UDWI, Varentec partner to reduce peak demand charges

From the Utilities District of Western Indiana REMC:


The Utilities District of Western Indiana REMC is working to improve the efficiency of its service territory to lower its energy demand and increase reliability for its members.

The co-op partnered with Varentec, a leading provider of hardware and software control solutions for municipal utilities, cooperatives, and investor-owned utilities. The collaboration was centered around the Varentec Pilot Project, which utilized voltage control automation to reduce peak demand charges. 

Demand is based on the highest points of member consumption, and electric utilities need to have enough generation and transmission assets to deliver power during these peak times. To support this project in hopes of reducing charges related to peak demand and maintaining the associated assets, UDWI provided Varentec with data from meters in its service territory that allowed the company an opportunity to see data in real-time.

“UDWI was instrumental in Varentec’s process to get a granular look at data that’s typically only seen at the substation level,” said UDWI Chief Operating Officer Shane Smith. “This was a great opportunity for our operations department to learn first-hand about this technology and we are proud of our contribution to this project.”

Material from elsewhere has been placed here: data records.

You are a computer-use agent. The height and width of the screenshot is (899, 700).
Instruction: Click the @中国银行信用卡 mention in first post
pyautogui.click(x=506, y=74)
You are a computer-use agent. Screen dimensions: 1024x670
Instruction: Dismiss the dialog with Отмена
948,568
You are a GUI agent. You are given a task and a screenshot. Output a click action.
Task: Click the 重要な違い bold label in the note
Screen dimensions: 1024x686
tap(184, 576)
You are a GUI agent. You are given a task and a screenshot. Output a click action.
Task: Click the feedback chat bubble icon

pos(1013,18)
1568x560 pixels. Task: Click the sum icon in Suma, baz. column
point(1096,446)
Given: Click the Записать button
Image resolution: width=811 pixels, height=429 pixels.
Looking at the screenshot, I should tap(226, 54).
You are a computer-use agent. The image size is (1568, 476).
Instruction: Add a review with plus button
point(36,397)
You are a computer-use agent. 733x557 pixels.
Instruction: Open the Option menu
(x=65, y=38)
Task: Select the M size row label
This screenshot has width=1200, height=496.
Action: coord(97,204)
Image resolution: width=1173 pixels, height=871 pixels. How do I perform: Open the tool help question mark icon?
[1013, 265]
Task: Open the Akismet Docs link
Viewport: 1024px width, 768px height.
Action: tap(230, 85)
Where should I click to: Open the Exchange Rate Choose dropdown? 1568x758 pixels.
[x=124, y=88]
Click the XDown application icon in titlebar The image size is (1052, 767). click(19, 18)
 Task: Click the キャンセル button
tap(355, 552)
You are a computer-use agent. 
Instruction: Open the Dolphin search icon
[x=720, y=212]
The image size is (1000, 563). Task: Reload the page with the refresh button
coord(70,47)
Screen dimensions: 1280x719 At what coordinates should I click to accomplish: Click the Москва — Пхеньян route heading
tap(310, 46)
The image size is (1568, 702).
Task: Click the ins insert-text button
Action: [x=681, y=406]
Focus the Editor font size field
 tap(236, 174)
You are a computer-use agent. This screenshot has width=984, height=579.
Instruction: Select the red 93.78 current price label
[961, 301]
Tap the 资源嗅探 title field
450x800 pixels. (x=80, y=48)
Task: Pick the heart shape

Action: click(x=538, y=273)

UDWI began working with Varentec in 2016 and ran its pilot test through the fall of 2017. Currently, Varentec is in the process of seeking a patent for a newly-generated algorithm that would help estimate the potential impact of this technique on other systems. The algorithm was developed as a result of the data collected through the partnership and the economic success of the project. It’s anticipated that other utilities will also take advantage of this new technology. 

The goal of the project was to learn how manipulation of the voltage on the line can reduce the overall demand. This will allow lower costs for UDWI from its power supplier, meaning that the co-op can purchase the same number of kilowatt-hours for a lower production cost. Once it was clear that the technology was working effectively, it was adopted quickly and is currently operating in 34 percent of the co-op’s service territory, with plans to expand to other areas when the patent is approved.

“I am very proud of our operations team for taking a leadership role in this technology and for their successful efforts in reducing our demand charges,” said UDWI CEO Doug Childs. “Kudos to our entire operations department for their leadership on this project.”